Red May is a month-long spree of red arts, red theory, and red politics based in Seattle, Washington. They gather in bookstores, movie theaters, bars, parks, cafes, alleys, auditoriums, and online to share in discussion and plot ways forward toward a world in common: a world beyond capitalism.
Full schedule coming soon.
The Worker’s Council from the Commune to Autonomy:
Catch up — or rewatch — the final episode of Jasper Bernes’ invigorating series, The Worker’s Council from the Commune to Autonomy.

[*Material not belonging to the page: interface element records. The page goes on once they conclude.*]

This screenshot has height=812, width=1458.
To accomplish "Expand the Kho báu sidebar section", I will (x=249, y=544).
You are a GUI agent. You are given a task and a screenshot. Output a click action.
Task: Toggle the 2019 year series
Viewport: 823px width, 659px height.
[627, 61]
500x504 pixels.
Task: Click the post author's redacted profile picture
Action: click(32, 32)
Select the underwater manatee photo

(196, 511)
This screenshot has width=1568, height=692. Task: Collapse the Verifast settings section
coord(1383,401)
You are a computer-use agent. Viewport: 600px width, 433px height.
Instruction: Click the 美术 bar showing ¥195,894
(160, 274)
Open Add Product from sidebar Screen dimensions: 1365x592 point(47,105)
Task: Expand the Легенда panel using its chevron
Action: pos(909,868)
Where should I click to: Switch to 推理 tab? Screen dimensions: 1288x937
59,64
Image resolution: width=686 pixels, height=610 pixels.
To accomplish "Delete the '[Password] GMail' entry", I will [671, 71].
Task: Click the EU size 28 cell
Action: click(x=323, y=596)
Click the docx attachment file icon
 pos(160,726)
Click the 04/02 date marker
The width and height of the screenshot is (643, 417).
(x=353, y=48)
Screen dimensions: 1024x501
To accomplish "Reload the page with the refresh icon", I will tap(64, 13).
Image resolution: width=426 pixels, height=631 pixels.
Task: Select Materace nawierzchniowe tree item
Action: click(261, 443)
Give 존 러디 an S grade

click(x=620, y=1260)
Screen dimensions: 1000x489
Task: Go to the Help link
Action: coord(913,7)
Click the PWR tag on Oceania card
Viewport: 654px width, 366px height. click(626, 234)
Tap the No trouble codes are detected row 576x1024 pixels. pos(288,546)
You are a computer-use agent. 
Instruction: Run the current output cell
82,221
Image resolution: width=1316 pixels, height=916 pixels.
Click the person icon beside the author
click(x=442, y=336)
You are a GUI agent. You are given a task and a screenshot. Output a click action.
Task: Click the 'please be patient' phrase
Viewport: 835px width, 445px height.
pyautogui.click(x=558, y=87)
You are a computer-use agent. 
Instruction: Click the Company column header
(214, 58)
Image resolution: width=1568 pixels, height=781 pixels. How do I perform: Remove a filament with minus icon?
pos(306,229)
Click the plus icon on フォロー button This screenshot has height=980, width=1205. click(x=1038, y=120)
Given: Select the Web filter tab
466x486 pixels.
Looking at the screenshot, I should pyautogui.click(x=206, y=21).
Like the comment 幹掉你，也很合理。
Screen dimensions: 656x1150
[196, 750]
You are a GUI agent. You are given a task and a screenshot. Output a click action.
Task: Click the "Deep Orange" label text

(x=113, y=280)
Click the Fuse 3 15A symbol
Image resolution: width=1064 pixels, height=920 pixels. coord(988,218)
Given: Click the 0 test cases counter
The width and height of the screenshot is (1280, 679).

The twentieth century can count only one truly new communist idea: the workers’ council, which emerged in Russia in 1905 as part of a revolutionary mass strike movement. But what is a workers’ council, or soviet, and how does it follow from the nineteenth-century theory of the commune? Is there an underlying concept of proletarian self-organization which both these theories of class struggle share? And what role do these theories leave for the party? What is the relationship between the workers’ council, which vanished from the world at the moment of its greatest extent, in the 1970s, and the turn, in struggle since then, to an autonomy without councils. In tracing the story of the workers’ council from the Paris Commune to the present era, we will define, as a matter of preliminaries, the basic contours of revolution in our time. Not the council or the commune, perhaps, but what the council hoped to achieve. The focus here is as much on the practical history of the communist movement, as it is on the intellectual history of the movement of communists. Works by Rosa Luxemburg, Jan Appel, CLR James, Paul Mattick, will be read in the context of the Paris Commune, the German Revolution, the Spanish Civil War, May ’68, and the Carnation Revolution.